Patrissimo posted an
entry about negative effects of the minimum wage, in at least
one example. The example is an interesting one, and shows some problems with the minimum wage. I used to have arguments with a friend about whether the minimum wage was a good idea or not -- she was going to business school, and claimed that increases in the minimum wage will cause losses of jobs, so it has a net harmful effect on people who would otherwise have those jobs.
It's a reasonable argument, and one
supported by libertarians in general. My principal weapon in the argument was a
fascinating study by a couple of Princeton guys who found that minimum wage hikes don't seem to have any real effect on employment. The obvious rebuttal is that their study is flawed, as
argued by the
Cato Institute, a libertarian think tank. Their argument is basically that there are lots and lots of studies that do find an effect, and so this study must be wrong, and they point out some flaws.

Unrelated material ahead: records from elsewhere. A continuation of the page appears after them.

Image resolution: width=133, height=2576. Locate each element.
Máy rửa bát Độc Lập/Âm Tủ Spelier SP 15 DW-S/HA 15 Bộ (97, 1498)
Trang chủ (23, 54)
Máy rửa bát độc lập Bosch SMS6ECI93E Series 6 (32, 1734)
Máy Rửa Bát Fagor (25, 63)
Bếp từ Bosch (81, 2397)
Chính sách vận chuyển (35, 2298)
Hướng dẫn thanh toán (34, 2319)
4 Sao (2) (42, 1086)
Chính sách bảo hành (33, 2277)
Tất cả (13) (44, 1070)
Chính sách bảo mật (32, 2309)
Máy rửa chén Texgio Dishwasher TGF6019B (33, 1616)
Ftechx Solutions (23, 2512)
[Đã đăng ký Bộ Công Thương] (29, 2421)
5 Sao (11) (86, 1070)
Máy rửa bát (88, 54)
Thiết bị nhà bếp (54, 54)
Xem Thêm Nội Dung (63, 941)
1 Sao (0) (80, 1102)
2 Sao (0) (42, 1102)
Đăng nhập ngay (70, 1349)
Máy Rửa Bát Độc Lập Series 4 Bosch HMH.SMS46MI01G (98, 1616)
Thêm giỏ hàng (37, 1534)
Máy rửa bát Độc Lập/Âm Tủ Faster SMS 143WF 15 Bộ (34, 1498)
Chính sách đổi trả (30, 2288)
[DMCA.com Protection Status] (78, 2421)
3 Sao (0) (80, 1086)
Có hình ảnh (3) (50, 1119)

But (last link, I promise) there's also a
great article on
Slate about why all those studies are flawed. It's in the context of opposing the minimum wage on other grounds, interestingly.
Anyway, basically I believe after reading all these things that raising the minimum wage does in fact make people with minimum wage jobs as a group better off, which is what it's intended to do, and that it doesn't really cost significant numbers of jobs in the process. I do think the Slate article has a point, though, which is that minimum wage increases might not be the best or fairest way of achieving that goal.
Caveat: of course large increases will have an effect. If you set the minimum wage to be $100/hour, all kinds of bad things happen. It's just that changes in the minimum wage seem to create proportionally smaller changes in employment, so small movements have nearly negligable effects.